Legal Matters in Plain Language – What Does a Receiver Do?

Ted Doran pic

Ted Doran
Image: doranlaw.com

Daytona Beach, Florida, attorney Ted Doran has over 30 years’ experience in law. He is versed in civil litigation and representation of government entities in complex legal issues. In 2013, Ted Doran achieved on behalf of the State of Florida a $15 million judgement, the third-largest award in a Florida receivership.

The Florida Department of Financial Services, Division of Rehabilitation and Liquidation administers insurance companies that are placed into receivership in Florida. Under Florida Statutes (Chapter 631), the receivership can be for purposes of rehabilitation or liquidation.

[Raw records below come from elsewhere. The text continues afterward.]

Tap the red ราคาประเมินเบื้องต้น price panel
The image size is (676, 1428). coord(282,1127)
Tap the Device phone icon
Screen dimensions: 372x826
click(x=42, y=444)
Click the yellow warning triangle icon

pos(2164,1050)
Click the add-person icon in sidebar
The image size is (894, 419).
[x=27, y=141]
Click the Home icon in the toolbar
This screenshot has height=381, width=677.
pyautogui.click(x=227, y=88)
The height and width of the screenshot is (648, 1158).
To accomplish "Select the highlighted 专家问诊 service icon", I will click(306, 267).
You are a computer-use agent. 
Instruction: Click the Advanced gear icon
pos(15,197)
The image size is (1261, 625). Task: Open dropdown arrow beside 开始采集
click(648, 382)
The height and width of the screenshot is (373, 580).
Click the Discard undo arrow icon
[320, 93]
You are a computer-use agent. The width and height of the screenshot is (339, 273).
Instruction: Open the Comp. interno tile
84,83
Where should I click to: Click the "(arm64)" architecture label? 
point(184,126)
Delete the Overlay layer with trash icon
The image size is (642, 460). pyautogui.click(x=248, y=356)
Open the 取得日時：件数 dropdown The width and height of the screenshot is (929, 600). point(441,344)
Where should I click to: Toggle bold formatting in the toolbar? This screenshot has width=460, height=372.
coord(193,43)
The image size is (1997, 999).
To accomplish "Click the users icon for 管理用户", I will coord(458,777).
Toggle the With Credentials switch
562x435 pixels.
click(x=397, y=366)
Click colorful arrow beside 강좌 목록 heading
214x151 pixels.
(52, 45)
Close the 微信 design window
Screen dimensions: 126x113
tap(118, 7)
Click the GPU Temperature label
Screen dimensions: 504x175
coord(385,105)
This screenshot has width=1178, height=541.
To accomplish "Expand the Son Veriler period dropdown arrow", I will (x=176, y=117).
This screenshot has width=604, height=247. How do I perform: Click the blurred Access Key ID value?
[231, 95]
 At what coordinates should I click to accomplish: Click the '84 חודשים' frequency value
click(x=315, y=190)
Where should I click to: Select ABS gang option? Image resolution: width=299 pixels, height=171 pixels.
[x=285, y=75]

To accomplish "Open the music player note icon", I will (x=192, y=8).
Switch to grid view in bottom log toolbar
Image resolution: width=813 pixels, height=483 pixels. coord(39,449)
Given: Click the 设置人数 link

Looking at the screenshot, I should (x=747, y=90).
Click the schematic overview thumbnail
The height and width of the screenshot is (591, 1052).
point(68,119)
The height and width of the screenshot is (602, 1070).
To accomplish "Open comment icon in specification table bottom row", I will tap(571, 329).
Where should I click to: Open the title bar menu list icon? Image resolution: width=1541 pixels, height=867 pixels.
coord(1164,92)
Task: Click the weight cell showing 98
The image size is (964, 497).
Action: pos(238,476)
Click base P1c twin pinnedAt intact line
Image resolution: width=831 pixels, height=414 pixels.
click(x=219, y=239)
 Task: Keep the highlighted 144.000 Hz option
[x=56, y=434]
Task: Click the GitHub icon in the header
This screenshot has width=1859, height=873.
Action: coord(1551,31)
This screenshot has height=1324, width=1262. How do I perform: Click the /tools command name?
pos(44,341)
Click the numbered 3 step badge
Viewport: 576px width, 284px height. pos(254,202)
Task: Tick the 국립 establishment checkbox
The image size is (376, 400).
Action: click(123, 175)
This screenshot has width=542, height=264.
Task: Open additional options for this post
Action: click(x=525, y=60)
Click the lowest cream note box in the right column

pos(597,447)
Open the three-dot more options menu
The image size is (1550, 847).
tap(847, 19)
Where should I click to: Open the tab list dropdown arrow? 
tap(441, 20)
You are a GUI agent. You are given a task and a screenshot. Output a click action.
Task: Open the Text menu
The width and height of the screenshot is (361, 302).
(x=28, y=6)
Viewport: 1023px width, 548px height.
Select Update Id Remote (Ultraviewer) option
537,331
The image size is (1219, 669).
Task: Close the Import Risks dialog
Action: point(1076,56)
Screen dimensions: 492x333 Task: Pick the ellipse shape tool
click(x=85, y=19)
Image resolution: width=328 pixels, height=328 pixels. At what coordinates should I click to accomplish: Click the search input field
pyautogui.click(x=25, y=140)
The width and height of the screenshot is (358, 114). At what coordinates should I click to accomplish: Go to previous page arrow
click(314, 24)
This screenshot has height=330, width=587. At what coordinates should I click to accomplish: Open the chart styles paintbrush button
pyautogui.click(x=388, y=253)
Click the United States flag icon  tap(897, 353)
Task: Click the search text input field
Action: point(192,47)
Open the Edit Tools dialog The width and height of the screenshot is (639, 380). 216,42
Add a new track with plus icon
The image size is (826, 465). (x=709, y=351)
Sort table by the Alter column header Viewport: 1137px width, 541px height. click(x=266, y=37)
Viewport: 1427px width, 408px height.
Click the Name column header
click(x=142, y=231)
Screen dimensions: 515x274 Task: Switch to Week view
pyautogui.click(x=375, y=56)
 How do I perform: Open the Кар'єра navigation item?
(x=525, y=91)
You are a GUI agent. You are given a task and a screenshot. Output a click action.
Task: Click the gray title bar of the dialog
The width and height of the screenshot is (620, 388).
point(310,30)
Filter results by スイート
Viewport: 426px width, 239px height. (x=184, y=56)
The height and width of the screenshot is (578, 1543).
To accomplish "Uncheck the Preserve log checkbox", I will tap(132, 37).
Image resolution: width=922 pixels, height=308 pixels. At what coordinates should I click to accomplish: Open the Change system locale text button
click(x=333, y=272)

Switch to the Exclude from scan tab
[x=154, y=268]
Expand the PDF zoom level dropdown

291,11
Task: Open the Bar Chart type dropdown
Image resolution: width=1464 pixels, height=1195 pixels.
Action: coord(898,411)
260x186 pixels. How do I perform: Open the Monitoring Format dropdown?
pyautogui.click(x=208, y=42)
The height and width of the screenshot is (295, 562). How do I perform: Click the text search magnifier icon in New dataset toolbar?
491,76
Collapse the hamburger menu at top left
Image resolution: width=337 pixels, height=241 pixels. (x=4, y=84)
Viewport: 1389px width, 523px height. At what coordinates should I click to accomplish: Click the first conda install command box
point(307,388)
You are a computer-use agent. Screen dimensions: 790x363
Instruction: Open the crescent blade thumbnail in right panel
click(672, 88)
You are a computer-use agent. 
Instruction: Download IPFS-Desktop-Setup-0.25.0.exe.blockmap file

The Receiver, as the rehabilitator, has wide discretion to prepare a plan to assist a company to resolve its difficulties. The Receiver is responsible for taking actions necessary to correct the conditions that necessitated the receivership. By statute and court order the Receiver is authorized to conduct all business of the insurer, may direct, manage, hire, and discharge employees, is authorized to manage the property and assets of the insurer as it deems necessary and may file for release of the company from receivership if rehabilitation efforts are successful and grounds for receivership no longer exist. When an insurance company cannot be rehabilitated, the Department petitions the court to place the company into liquidation.

In liquidation proceedings, the Receiver takes possession of the assets of the insurer and administers the assets. The Receiver also assists in the transition of policyholders to other insurance coverage, conducts investigations into the causes of the insolvency, collects all money due the insurer, litigates, as necessary, to recover any funds that may be owed to the insurer, sells assets such as real and personal property and evaluates and pays claims with available assets.